══ Supplied text ══

Wednesday, February 16, 2011
Tell Me More, Mr. Science
One of my favorite concepts from my Freshman year studies was cognitive dissonance. Cognitive dissonance describes the mental conflict that occurs when beliefs or assumptions are contradicted by new information. Psychologist Leon Festinger and later researchers showed that, when confronted with challenging new information, most people seek to preserve their current understanding of the world by rejecting, explaining away, or avoiding the new information or by convincing themselves that no conflict really exists. We make the world match our preconceived ideas of what it is in order to remove the uncomfortable dissonance. This happens most often when far right Republicans are confronted with scientific information or reality in general.
As I moved from college into the working world, I became enamored with the Hawthorne Effect, named after a researcher named...Hawthorne (not really). The Hawthorne Effect is the psychological theory that the behavior of an individual or a group will change to meet the expectations of the observer if they are aware their behavior is being observed. This behavior was documented by a research team led by Elton Mayo in the 1920s at the Western Electric Company Hawthorne plant. In studying the effect of lighting on productivity, the researchers found that, regardless of the lighting conditions introduced, productivity improved. We will supply what we are expected to supply. This is useful in the workplace, and also when raising children.

═══

Task directions: Carry on the post about favorite psychology concepts, starting after its final sentence.

══ Dataset excerpt ══

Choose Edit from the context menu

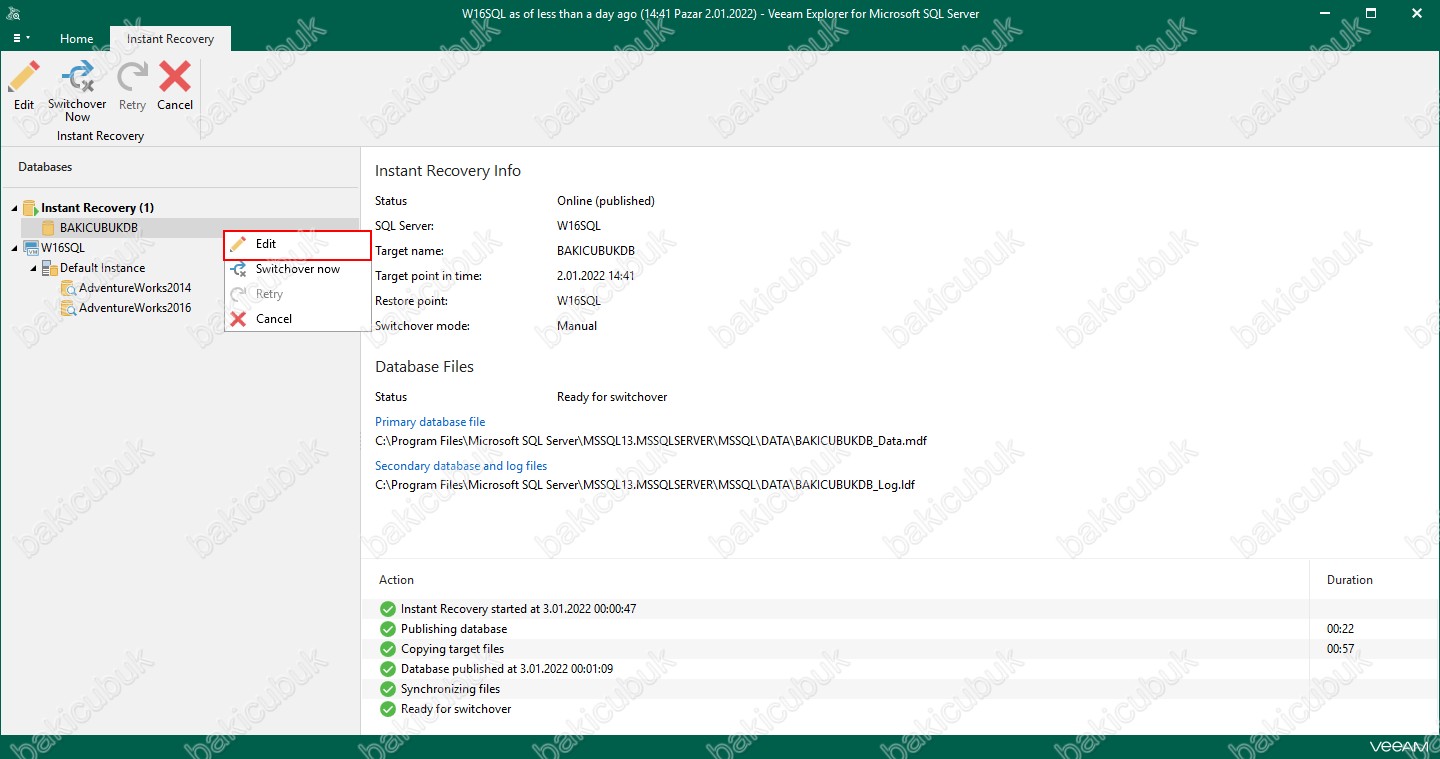[266, 244]
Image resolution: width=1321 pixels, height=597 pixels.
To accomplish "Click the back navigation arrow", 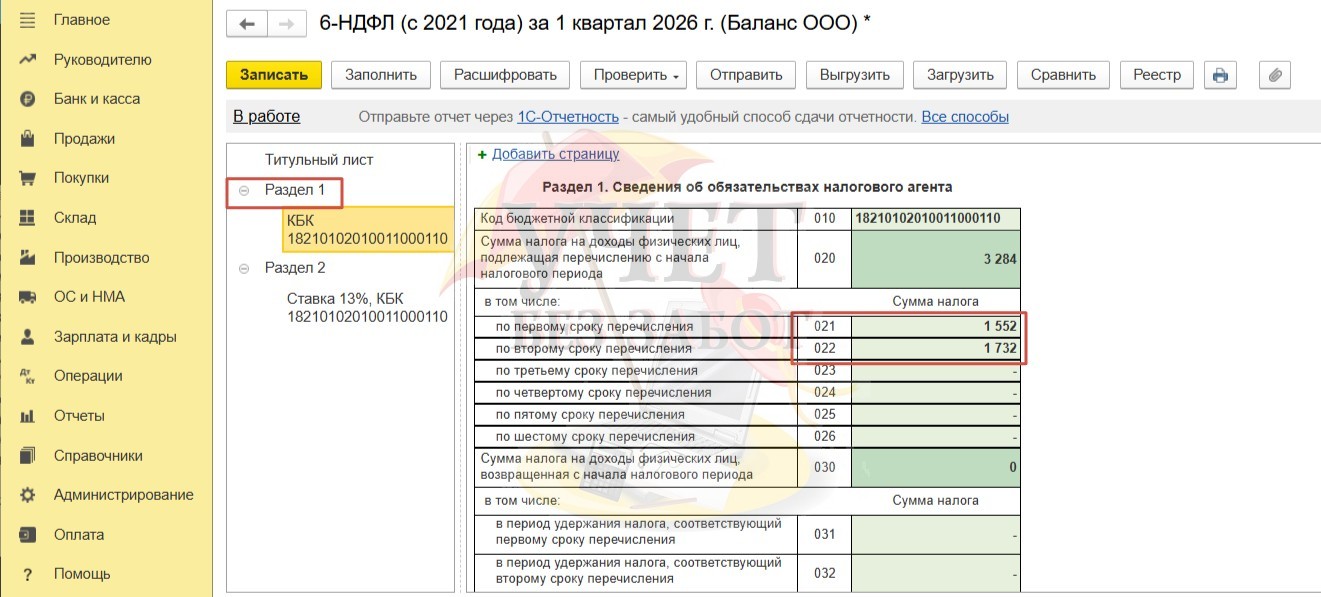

═══

Your response:
As I grew into the role of parent, I started my fascination with the Stockholm Syndrome. The Stockholm Syndrome refers to a group of psychological symptoms that occur in some persons in a captive or hostage situation. This helps explain behaviors in everyday family life. The term takes its name from a bank robbery in Stockholm, Sweden, in August 1973. The robber took four employees of the bank (three women and one man) into the vault with him and kept them hostage for 131 hours. After the employees were finally released, they appeared to have formed a paradoxical emotional bond with their captor; they told reporters that they saw the police as their enemy rather than the bank robber, and that they had positive feelings toward the criminal. We don't know more about this syndrome because it would be unethical to test theories about the syndrome by experimenting on human beings, but we know it happens. The contestants on Survivor seem to like Jeff Probst, the host, so that supports the theory.
I love this stuff, I really do, and now I have a new favorite psychological concept to share: the Dunning-Kruger Effect. This theory states that the less you know, the more you think you know. Charles Darwin once said, "Ignorance more frequently begets confidence than does knowledge". Man, that guy was evolved. In sum, Kruger and Dunning found during their 1999 research study that incompetent people overestimate their own skill level, fail to recognize the skill of others, and fail to recognize their own inadequacy. Of course, if you don't believe any of this, or think you are the exception, perhaps the theory has just been proven. Not a sermon, just a thought.
So next time someone expresses too much certainty about their position on anything, think about the Dunning-Kruger Effect, and silently pity the person. Chances are they know nothing at high volume, and it's better than 50-50 that they have their own show on cable.
Trust, but verify.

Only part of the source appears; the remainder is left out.